Some day, hopefully in the distant future, my number will be up. And when I’ve shuffled off this mortal coil, I hope that I will have done something significant enough to merit a biography. Of course, with the numbers of us under-employed historians around, everybody might be lucky enough to have one.
So…what will the title of your biography be? Note this question is a little different from “What do you want your biography to be called?”…no fair calling yours Modern Casanova or some such.
Mine will be I Can’t Imagine How You Got Here from There: The Constant Wandering of Duke.
I’m hoping to write a book of humorous memoirs from my med school and residency years. I’m going to call it Twenty Years of Schoolin’ and They Put You On the Night Shift.
That or Mortality Play. (Maybe that will be the follow-up.)
My memoirs will be entitled “I Barfed on Mickey Mouse.”
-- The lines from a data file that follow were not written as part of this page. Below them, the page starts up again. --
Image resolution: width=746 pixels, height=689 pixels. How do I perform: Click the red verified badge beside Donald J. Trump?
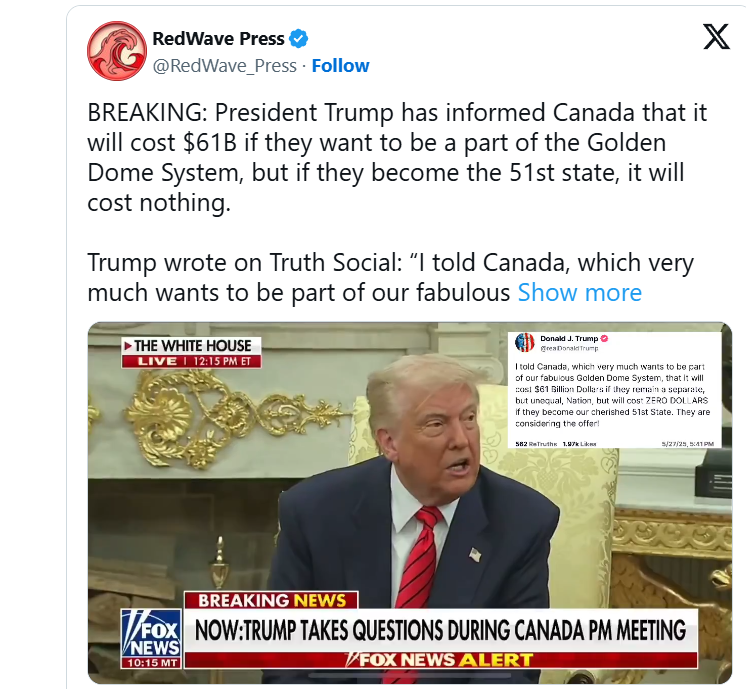(604, 339)
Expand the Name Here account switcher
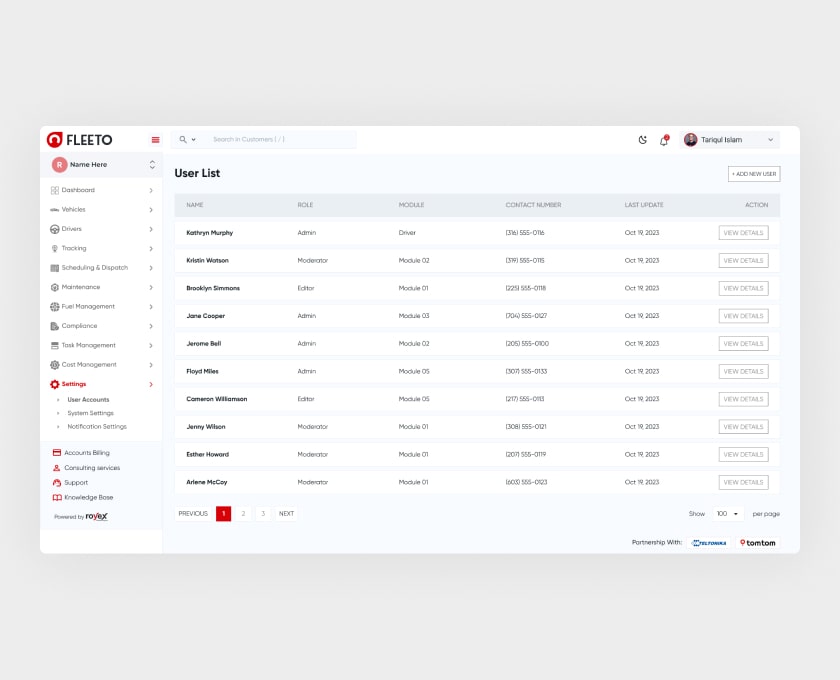This screenshot has width=840, height=680. pos(152,165)
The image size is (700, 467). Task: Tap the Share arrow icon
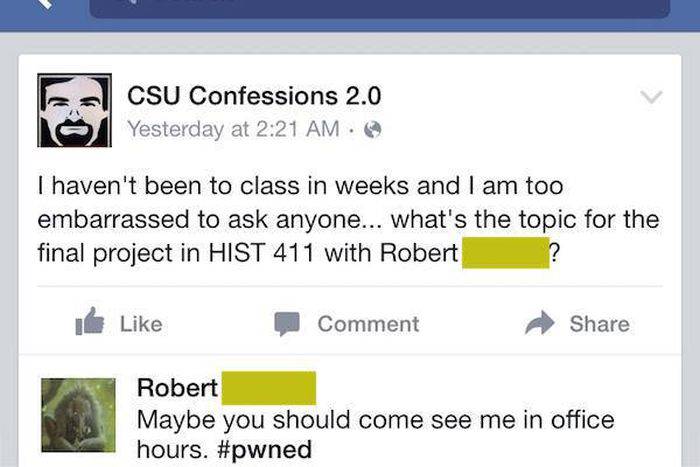540,323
When I was about 4 (1972-ish), we went to California and went to Disneyland. My kooky aunt thought it would be a good idea to take ME (for whom there is rarely enough Dramamine on the planet to get me across town) on the spinning teacups. Mickey was there waiting when we got off, and…bleah!
What Rough Beast–written as the world slowly recovers from the horrible aftermath my rabid cult of followers shall inflict upon it after my death of mysterious causes.
Since I do plan on someday writing an autobiography I have put much thought into this in the past. At first I was planning on calling it “Normanite” b/c I grew up in Norman, Ok. and anyone who has ever lived there knows that to call yourself a Normanite is to call yourself a lot of unusual things. But I decided that that name was too general so I have decided to change it to “Glutton for Punishment”. This is b/c most of the interesting things in my story would be about the hardships I have endured, most of which have been self inflicted by my poor decision making. Look for it in a book store near you in about ten to fifteen years.
Either that or I’ve got Better Things to Do. At the tender age of 5, I presaged the entire standardized-test-boycott movement by refusing to take a standardized kindergarten test. The above was my excuse. I refused up until the point where my teacher called up my mom at home and had her come into school to tell me to take the test.